Manitoba's Child and Family Services (CFS) announced that, as of 1 June 2015, it would no longer place children in hotels. The Strong Hearted Buffalo Women Crisis Stabilization Unit, a semi-secure crisis intervention program for Indigenous girls considered to be at risk of sexual exploitation, was created in the fall of 2015 in response to Fontaine's case. Through federal funding, the Ndinawe Youth Resource Centre renamed itself "Tina's Safe Haven" and launched a 24/7 safe space for youth in November 2018.

After Cormier's acquittal, Indigenous leaders in Manitoba criticized governmental systems for not protecting Fontaine: "We as a nation need to do better for our young people," said Grand Chief Sheila North, of Keewatinowi Okimakanak.

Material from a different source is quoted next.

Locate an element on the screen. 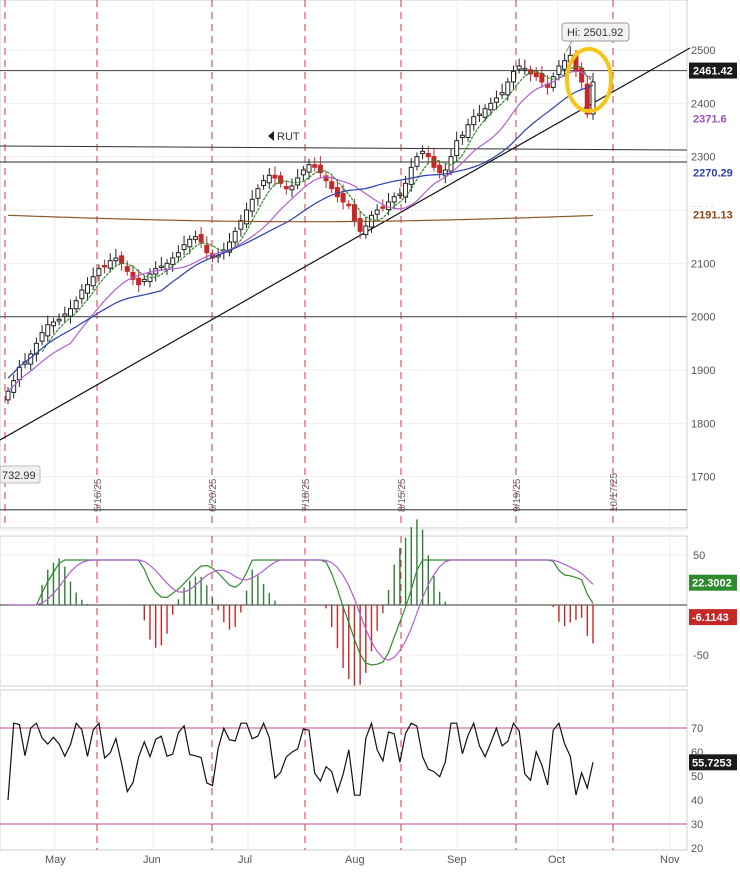 This screenshot has width=740, height=874. macd-hist-badge: -6.1143 is located at coordinates (710, 618).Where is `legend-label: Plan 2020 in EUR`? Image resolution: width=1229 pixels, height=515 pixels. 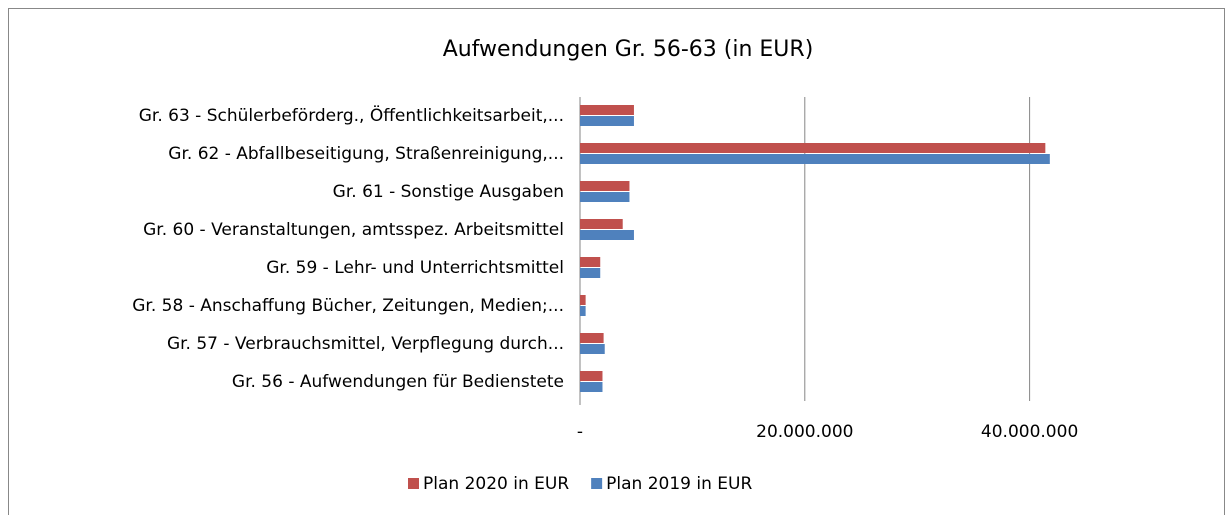
legend-label: Plan 2020 in EUR is located at coordinates (496, 484).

Carolyn Bennett, federal Minister of Crown-Indigenous Relations, tweeted: "Tina's is a tragic story that demonstrates the failures of all the systems for Indigenous children and youth on every level... we need to fix this." A day after the end of the trial, over a thousand people marched in Winnipeg to honour Fontaine and support her family.

On 28 February 2018, the Justice for our Stolen Children Camp was set up on Wascana Park in Regina in response to the death of Fontaine and Colten Boushie. The next month, political activist Indygo Arscott held a rally outside Toronto City Hall to voice outrage in memory of Fontaine due to Cormier being found not guilty of the crime.
In March 2019, Manitoba Advocate for Children and Youth's Daphne Penrose released a report documenting Fontaine's life and the shortcomings of the agencies that were meant to protect her.